## start Records for this task
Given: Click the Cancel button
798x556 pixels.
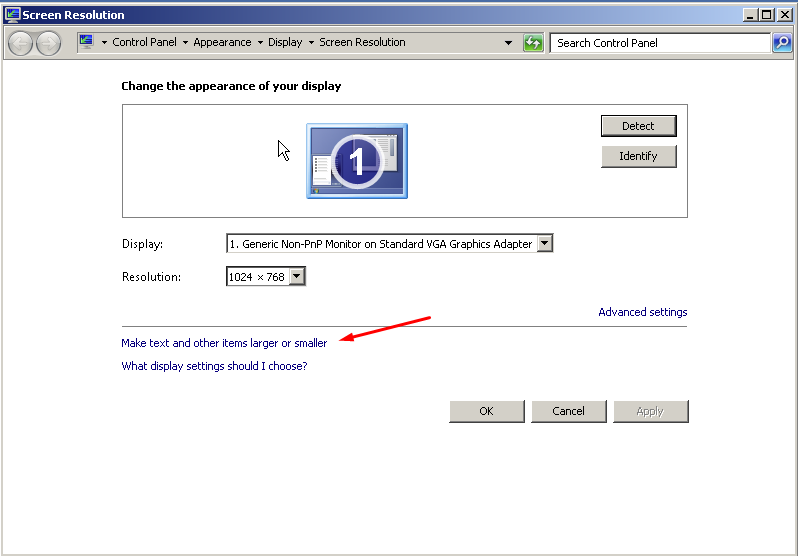Looking at the screenshot, I should pos(568,411).
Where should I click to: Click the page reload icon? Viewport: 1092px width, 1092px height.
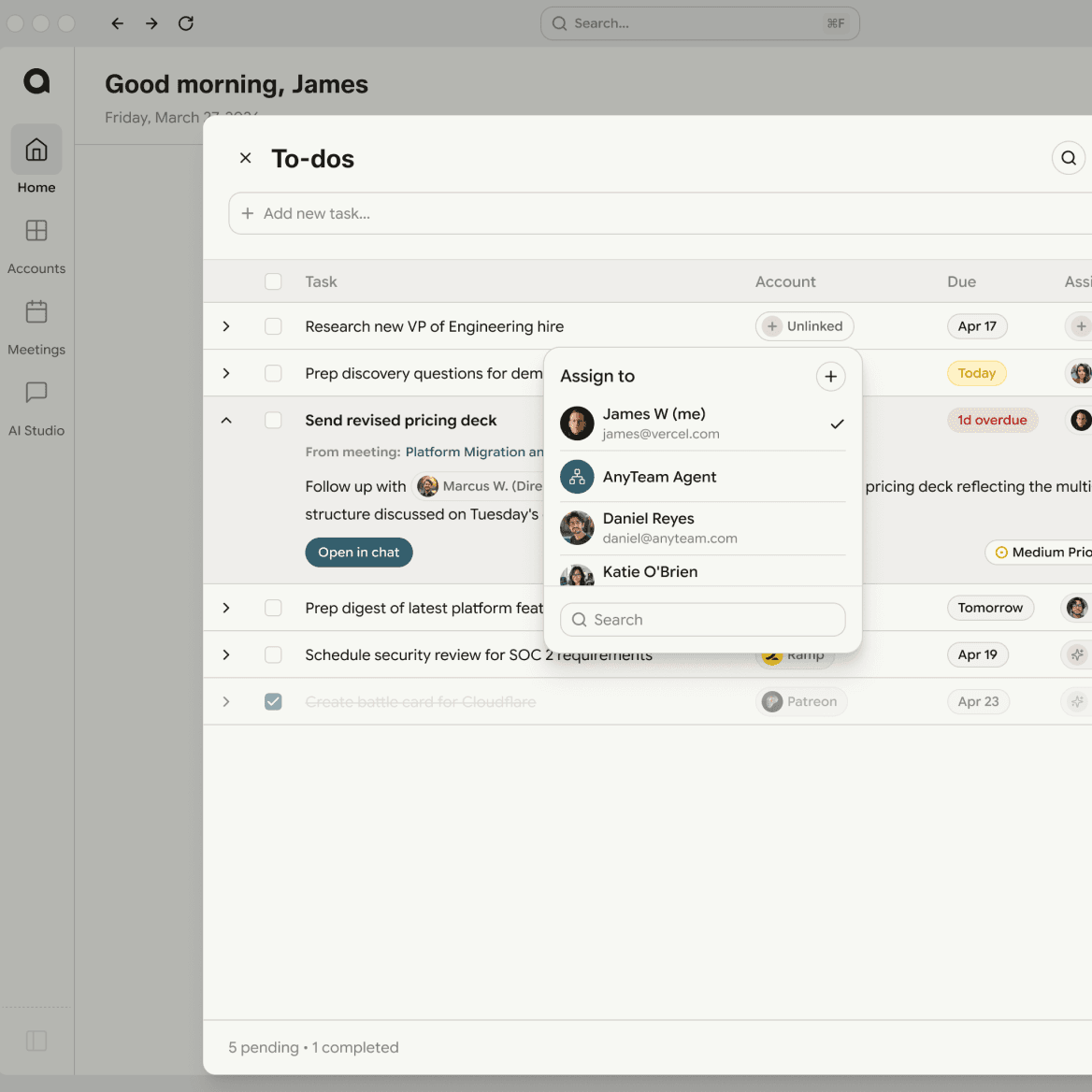tap(185, 22)
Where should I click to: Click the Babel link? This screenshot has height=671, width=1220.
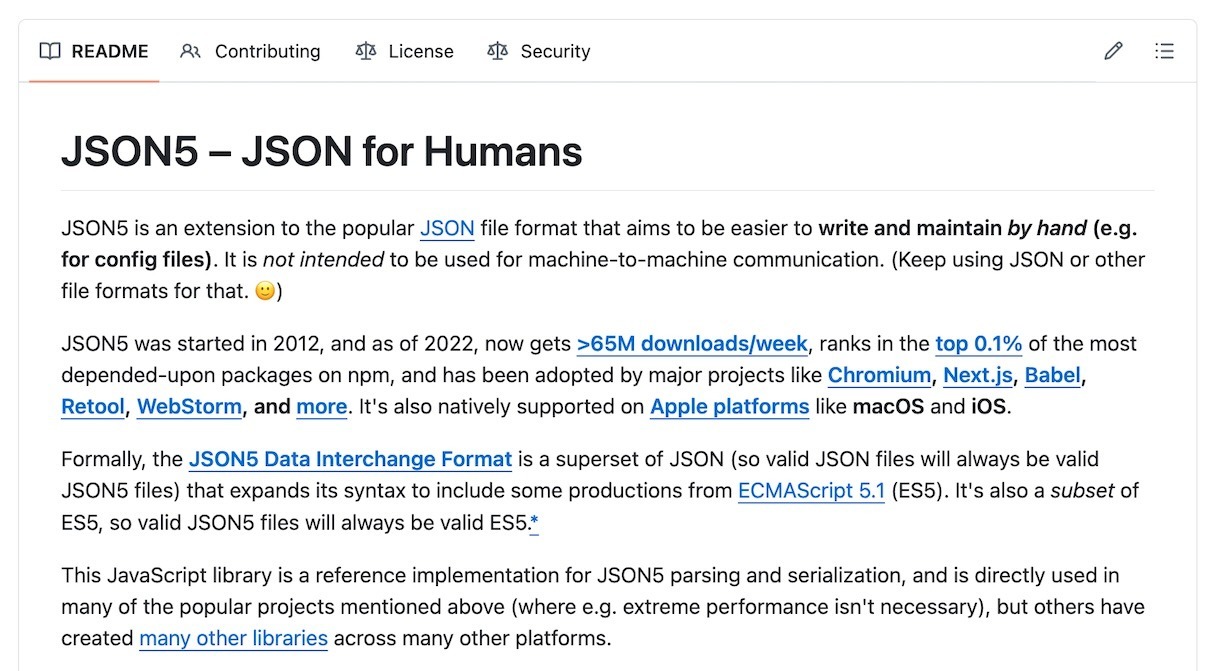coord(1053,376)
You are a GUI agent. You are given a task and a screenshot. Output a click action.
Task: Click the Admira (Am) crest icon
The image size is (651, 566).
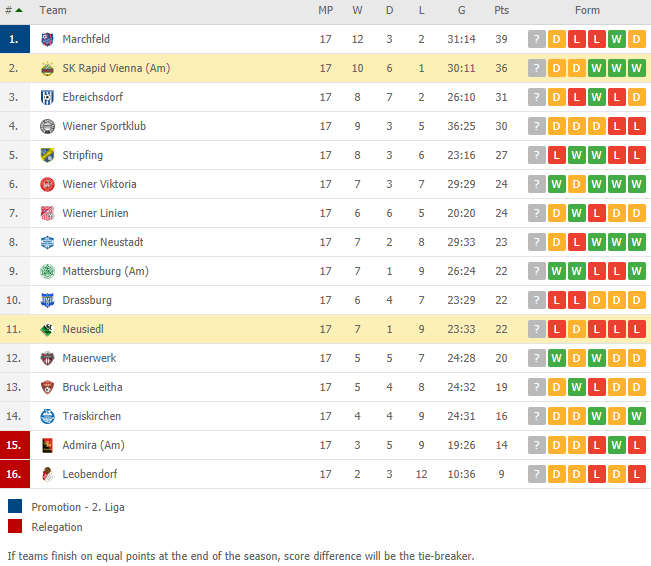pyautogui.click(x=47, y=446)
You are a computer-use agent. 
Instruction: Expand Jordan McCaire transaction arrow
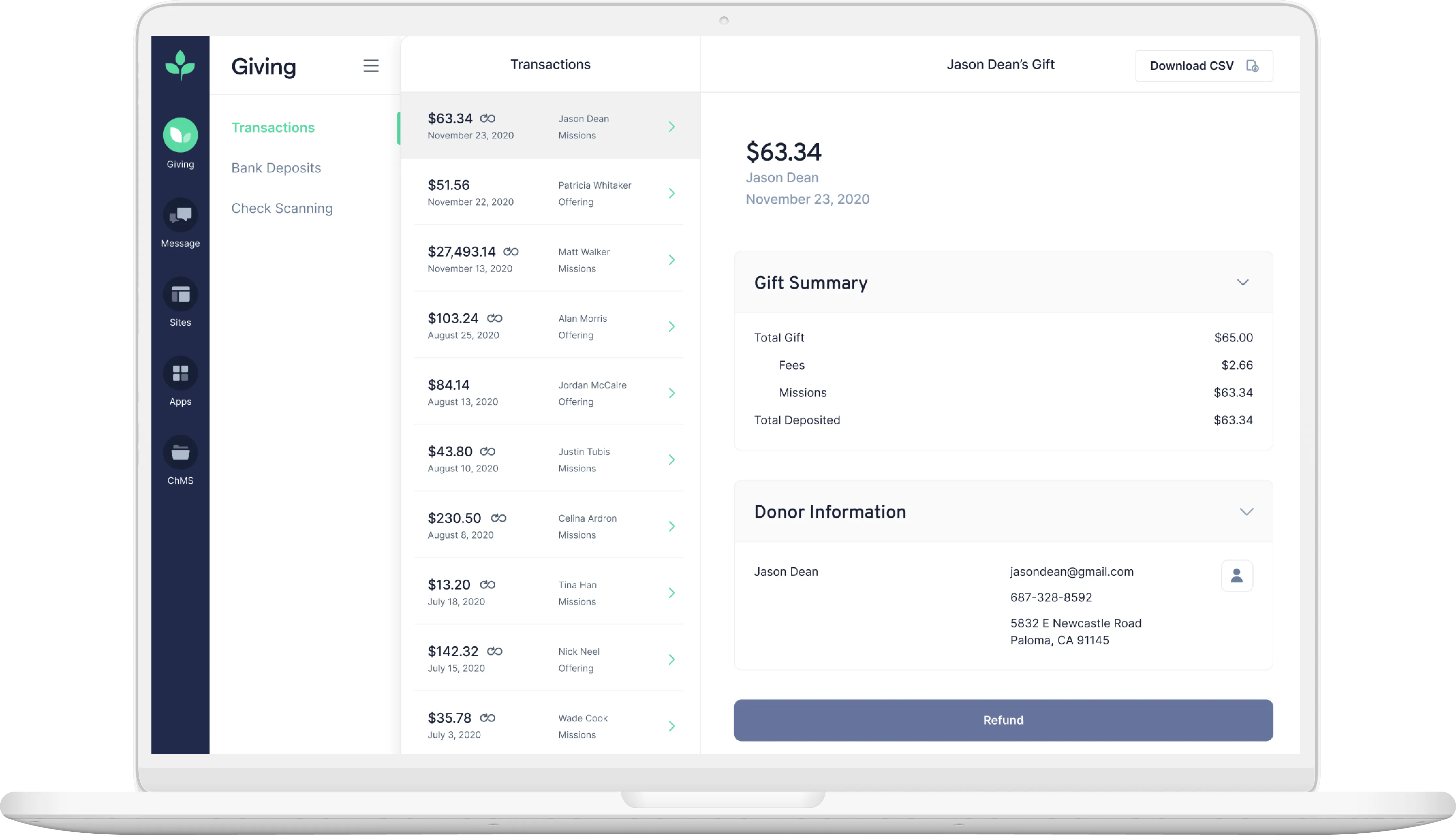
## end Records for this task
• [Work to complete]
Rewrite the rows above as a JSON list of strings, with one string for each line and no blank lines. Leave the pictures out of the answer.

• [Full answer]
[
  "Given: Click the Cancel button",
  "798x556 pixels.",
  "Looking at the screenshot, I should pos(568,411).",
  "Where should I click to: Click the page reload icon? Viewport: 1092px width, 1092px height.",
  "tap(185, 22)",
  "Where should I click to: Click the Babel link? This screenshot has height=671, width=1220.",
  "coord(1053,376)",
  "You are a GUI agent. You are given a task and a screenshot. Output a click action.",
  "Task: Click the Admira (Am) crest icon",
  "The image size is (651, 566).",
  "pyautogui.click(x=47, y=446)",
  "You are a computer-use agent. ",
  "Instruction: Expand Jordan McCaire transaction arrow"
]